Thursday, October 29, 2015, by Paul Winfree, writing for the Daily Signal, a publication of The Heritage Foundation

The Bipartisan Budget Act of 2015 would result in $85 billion in spending increases over the first three fiscal years. Significant cuts would not take place until 2025.

Washington is addicted to spending.

The most recent embodiment of this fact is the Bipartisan Budget Act of 2015. The deal, agreed to by House Speaker John Boehner and President Barack Obama, increases spending (including debt service and offsets) by $85 billion over the next three years. Nearly half of those offsets (including new revenues) are not realized until 2025—the last year of the budget window.
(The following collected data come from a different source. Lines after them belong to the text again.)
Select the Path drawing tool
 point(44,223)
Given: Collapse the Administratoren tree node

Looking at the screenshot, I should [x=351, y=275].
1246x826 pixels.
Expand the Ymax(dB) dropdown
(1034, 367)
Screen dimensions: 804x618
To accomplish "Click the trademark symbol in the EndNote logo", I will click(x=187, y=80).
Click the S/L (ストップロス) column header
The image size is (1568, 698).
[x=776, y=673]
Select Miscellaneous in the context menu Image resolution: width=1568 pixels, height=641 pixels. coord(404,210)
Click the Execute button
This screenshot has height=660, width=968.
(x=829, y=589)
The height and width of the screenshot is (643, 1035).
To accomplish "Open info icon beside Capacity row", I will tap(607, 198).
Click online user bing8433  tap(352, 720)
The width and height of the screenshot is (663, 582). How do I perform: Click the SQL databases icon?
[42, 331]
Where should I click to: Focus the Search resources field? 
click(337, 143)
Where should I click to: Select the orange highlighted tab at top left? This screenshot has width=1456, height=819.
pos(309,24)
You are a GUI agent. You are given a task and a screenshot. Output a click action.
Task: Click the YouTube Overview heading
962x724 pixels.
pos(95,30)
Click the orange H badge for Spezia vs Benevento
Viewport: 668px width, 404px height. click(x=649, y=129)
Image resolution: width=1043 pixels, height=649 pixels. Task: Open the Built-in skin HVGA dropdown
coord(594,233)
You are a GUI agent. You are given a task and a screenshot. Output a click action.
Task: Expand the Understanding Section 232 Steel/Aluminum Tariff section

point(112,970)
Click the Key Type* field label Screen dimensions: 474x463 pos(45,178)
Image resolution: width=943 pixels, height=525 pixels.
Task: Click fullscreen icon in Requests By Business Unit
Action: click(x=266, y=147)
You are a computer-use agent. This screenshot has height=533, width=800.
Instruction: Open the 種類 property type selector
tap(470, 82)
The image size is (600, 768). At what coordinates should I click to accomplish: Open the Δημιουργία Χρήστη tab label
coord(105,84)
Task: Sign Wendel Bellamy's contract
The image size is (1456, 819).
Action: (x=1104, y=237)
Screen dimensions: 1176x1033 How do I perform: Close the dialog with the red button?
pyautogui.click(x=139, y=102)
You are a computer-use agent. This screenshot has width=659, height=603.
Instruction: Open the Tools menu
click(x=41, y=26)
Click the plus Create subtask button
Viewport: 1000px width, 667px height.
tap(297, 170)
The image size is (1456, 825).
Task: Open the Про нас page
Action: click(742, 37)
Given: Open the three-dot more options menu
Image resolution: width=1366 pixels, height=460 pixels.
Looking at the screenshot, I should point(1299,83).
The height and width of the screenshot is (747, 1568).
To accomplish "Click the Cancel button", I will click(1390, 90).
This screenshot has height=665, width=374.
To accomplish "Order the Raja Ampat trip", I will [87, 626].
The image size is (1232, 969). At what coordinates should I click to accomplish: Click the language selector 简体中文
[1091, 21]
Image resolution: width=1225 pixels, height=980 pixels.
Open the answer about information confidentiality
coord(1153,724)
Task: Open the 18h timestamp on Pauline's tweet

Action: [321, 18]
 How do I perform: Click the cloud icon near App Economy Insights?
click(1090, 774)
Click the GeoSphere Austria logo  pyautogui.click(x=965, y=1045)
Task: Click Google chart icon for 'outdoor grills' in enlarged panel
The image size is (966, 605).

Between this Boehner-Obama deal and the Ryan-Murray spending agreement of 2013 (the last time Congress revisited the discretionary spending caps), Congress has increased spending by a total of $143 billion before 2021 (the period covered by the Budget Control Act) paid for with $98 billion in savings not realized until after 2021.

As we know from past experience, these “savings” sometimes never materialize because they’re so far into the future.

Rather than taking meaningful steps to address the growing debt, the Boehner-Obama deal is a colossal step in the opposite direction. This deal does nothing to reduce the size or scope of government over any period of time.

Paul Winfree is the director of the Thomas A. Roe Institute for Economic Studies at The Heritage Foundation.